Personal information
- Full name: Daniel James Miller
- Born: 12 June 1983 (age 43) Hammersmith, London, England
- Nickname: Windy, Funky
- Height: 6 ft 4 in (1.93 m)
- Batting: Left-handed
- Bowling: Right-arm medium-fast

Domestic team information
- 2006: Loughborough UCCE
- 2002: Surrey

Career statistics
| Competition | First-class | List A |
| Matches | 2 | 1 |
| Runs scored | 0 | 1 |
| Batting average | – | 1.00 |
| 100s/50s | –/– | –/– |
| Top score | 0* | 1 |
| Balls bowled | 276 | 42 |
| Wickets | 2 | – |
| Bowling average | 75.00 | – |
| 5 wickets in innings | – | – |
| 10 wickets in match | – | – |
| Best bowling | 1/11 | – |
| Catches/stumpings | –/– | –/– |
- Source: Cricinfo, 17 August 2011

= Daniel Miller (cricketer) =

English cricketer

Daniel James Miller (born 12 June 1983) is an English cricketer. Miller is a left-handed batsman who bowls right-arm medium-fast. He was born in Hammersmith, London and educated at Ewell Castle School and Kingston College.

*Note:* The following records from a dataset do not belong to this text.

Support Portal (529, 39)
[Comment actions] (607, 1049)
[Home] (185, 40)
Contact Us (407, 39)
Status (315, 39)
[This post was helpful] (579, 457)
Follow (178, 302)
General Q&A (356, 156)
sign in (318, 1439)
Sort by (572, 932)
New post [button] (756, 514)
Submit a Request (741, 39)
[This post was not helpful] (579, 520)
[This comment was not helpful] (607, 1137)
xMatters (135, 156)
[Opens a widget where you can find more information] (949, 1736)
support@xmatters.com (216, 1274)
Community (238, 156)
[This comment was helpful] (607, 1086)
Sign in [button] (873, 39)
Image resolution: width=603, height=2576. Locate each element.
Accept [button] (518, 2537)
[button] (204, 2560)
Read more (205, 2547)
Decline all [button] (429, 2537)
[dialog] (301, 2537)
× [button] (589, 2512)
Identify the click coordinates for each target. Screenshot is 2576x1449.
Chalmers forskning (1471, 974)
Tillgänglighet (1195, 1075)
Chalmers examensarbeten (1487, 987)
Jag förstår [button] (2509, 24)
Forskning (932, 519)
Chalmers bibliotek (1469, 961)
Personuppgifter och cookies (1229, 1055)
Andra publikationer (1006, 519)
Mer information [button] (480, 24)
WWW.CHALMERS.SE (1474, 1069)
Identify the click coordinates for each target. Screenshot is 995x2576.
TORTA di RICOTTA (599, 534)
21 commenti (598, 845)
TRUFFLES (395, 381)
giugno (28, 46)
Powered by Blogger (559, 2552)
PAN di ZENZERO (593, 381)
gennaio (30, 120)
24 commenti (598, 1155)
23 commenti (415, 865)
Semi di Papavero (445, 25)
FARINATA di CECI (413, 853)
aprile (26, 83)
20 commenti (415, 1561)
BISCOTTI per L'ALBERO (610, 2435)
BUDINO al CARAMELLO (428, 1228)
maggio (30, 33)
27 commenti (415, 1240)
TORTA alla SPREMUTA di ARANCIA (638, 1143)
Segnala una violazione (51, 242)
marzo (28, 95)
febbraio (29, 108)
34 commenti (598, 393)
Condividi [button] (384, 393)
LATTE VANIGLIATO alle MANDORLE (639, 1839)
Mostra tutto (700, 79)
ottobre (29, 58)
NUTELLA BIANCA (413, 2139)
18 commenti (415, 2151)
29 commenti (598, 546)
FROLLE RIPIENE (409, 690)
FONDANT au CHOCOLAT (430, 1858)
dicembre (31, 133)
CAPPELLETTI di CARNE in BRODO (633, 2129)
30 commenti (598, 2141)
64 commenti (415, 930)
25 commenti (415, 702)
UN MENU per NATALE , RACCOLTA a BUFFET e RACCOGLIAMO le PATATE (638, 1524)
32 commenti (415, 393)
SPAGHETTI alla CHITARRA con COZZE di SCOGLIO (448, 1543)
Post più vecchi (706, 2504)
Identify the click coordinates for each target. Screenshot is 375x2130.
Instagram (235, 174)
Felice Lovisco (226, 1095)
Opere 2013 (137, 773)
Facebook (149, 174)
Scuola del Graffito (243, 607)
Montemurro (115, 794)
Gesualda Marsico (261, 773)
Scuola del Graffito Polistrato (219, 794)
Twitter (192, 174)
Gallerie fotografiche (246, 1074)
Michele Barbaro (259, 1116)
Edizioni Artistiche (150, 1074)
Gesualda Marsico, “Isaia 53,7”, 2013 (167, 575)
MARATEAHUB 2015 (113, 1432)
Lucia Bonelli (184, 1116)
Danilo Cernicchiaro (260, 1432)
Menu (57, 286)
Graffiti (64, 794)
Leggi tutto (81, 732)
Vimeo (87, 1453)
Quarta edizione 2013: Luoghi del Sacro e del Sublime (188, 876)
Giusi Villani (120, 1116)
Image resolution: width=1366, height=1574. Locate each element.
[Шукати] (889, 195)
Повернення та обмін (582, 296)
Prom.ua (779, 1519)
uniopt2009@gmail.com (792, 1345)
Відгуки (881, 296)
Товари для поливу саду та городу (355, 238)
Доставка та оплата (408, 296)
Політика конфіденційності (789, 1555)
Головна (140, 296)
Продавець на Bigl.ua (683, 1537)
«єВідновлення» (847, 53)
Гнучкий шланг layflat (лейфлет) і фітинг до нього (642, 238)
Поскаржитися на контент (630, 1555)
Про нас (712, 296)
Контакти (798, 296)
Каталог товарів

Miller made a single appearances for Surrey in 2002, in a List A match against Northamptonshire in the Norwich Union League. Later, while studying for his degree at Loughborough University, Miller made his first-class debut for Loughborough UCCE against Essex in 2006. He made a further first-class appearance for the team in 2006, against Hampshire. In his two first-class matches, he failed to score any runs, while with the ball he took 2 wickets at an average of 75.00, with best figures of 1/11.